"""

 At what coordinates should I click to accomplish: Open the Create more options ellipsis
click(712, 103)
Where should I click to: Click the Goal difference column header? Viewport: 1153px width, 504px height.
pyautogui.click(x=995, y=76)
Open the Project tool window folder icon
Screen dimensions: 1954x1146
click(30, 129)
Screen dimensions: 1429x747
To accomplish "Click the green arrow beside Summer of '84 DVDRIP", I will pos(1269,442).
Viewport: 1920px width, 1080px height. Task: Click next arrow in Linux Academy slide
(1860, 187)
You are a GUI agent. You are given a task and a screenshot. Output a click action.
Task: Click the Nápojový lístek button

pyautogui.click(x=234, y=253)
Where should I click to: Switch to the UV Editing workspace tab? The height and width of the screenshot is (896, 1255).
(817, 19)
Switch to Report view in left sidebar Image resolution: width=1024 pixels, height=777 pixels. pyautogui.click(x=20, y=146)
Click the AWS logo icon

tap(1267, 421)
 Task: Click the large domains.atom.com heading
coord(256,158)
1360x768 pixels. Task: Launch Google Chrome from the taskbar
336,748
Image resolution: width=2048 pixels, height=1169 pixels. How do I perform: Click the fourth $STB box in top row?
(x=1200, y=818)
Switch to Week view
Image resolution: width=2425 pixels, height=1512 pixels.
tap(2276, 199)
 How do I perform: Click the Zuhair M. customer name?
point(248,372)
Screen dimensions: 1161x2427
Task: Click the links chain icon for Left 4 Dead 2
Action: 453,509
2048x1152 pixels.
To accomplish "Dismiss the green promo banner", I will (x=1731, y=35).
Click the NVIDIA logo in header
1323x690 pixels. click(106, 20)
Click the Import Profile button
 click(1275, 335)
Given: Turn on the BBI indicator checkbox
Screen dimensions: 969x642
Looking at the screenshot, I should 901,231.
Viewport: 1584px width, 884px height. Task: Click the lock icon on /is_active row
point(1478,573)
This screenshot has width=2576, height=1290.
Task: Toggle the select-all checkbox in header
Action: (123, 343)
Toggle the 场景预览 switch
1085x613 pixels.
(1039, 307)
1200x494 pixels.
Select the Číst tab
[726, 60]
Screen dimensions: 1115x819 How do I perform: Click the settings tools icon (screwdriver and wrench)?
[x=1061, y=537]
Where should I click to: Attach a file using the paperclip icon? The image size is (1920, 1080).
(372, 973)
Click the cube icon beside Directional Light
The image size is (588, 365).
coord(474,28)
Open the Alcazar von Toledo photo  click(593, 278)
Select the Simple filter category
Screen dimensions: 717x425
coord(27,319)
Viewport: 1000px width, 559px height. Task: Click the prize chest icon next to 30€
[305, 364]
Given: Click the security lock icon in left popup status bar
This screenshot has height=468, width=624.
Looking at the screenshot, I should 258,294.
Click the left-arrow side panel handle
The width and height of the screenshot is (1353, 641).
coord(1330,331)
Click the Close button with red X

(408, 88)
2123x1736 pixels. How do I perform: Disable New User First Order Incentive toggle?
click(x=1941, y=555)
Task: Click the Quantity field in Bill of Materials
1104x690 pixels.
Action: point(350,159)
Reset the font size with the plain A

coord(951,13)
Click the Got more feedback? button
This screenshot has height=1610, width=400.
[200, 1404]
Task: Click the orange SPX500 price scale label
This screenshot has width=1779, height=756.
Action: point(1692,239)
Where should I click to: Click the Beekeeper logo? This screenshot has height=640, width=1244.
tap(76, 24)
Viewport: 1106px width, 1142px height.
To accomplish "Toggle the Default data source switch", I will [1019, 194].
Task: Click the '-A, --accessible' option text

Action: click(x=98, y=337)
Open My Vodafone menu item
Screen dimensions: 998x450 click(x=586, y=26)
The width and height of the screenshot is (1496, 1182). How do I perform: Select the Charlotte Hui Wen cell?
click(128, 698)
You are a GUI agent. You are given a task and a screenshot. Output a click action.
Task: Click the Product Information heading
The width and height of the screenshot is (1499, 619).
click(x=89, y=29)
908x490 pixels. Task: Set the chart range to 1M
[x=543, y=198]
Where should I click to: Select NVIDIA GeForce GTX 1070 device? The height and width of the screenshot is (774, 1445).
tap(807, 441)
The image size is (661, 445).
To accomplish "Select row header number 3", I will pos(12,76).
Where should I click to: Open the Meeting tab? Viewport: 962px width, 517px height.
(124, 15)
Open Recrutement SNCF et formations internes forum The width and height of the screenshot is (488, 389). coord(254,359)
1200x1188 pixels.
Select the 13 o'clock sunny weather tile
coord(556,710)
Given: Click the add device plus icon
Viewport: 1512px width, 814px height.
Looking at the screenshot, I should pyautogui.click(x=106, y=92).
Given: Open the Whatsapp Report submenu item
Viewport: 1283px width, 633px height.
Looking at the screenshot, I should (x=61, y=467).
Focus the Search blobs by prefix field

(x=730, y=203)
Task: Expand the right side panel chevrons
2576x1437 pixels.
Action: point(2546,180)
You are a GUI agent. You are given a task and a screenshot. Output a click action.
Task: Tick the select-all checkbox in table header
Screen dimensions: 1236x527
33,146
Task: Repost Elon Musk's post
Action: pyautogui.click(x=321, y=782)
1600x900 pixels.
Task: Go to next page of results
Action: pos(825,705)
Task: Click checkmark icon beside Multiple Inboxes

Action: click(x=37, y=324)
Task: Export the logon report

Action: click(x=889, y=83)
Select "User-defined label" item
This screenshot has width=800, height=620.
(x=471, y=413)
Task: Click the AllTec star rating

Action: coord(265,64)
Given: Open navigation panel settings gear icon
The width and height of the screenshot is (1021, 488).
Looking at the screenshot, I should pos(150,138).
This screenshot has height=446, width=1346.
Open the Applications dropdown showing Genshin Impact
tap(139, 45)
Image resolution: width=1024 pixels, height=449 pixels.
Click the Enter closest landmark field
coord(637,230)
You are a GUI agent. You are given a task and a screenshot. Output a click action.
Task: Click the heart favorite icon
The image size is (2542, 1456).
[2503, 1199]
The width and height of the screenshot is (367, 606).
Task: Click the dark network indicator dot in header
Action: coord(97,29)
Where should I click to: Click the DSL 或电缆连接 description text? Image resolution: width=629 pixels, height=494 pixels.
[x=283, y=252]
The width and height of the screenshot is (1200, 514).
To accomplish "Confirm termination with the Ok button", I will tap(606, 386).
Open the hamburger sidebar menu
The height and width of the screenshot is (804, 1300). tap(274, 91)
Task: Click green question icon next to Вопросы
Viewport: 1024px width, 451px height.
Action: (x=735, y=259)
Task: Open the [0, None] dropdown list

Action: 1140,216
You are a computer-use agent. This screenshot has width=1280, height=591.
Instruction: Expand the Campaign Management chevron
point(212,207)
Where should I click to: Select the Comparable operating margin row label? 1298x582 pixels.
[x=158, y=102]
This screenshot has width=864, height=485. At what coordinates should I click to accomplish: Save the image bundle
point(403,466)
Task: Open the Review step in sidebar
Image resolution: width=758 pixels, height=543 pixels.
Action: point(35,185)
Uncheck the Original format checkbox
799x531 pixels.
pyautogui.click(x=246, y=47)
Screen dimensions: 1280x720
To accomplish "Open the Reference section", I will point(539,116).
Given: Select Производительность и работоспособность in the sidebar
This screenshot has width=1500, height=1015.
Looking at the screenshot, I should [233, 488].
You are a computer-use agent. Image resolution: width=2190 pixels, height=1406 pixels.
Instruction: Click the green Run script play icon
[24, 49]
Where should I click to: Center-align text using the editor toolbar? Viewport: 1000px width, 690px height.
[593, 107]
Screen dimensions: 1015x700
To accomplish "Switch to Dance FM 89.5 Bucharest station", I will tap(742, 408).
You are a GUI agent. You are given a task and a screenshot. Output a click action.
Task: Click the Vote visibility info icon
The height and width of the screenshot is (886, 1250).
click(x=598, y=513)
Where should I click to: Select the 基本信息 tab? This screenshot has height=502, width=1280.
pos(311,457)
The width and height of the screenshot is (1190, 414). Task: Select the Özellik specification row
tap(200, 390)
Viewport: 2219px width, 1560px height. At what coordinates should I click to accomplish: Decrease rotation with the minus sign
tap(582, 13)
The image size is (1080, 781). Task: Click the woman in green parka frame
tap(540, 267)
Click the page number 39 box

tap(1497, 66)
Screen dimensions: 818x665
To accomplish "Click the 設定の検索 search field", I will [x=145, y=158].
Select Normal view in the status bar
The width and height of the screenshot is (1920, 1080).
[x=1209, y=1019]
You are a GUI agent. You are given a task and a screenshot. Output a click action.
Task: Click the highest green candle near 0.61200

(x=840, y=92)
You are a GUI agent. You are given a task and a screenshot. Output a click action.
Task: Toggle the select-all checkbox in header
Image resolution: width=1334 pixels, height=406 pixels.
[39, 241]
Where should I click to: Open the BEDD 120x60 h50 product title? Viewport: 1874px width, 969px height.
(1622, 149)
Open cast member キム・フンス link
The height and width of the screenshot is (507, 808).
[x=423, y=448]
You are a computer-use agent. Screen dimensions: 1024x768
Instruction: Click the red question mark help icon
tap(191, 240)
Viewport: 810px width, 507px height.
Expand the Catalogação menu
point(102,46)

"""

Please rewrite everything from the line containing "Where should I click to: Center-align" down to the line containing "tap(1497, 66)", including the requests, and increase every coordinate in the answers by 69.

* The completed task *
Where should I click to: Center-align text using the editor toolbar? Viewport: 1000px width, 690px height.
[662, 176]
Screen dimensions: 1015x700
To accomplish "Switch to Dance FM 89.5 Bucharest station", I will tap(811, 477).
You are a GUI agent. You are given a task and a screenshot. Output a click action.
Task: Click the Vote visibility info icon
The height and width of the screenshot is (886, 1250).
click(x=667, y=582)
Where should I click to: Select the 基本信息 tab? This screenshot has height=502, width=1280.
pos(380,526)
The width and height of the screenshot is (1190, 414). Task: Select the Özellik specification row
tap(269, 459)
Viewport: 2219px width, 1560px height. At what coordinates should I click to accomplish: Decrease rotation with the minus sign
tap(651, 82)
The image size is (1080, 781). Task: Click the woman in green parka frame
tap(609, 336)
Click the page number 39 box

tap(1566, 135)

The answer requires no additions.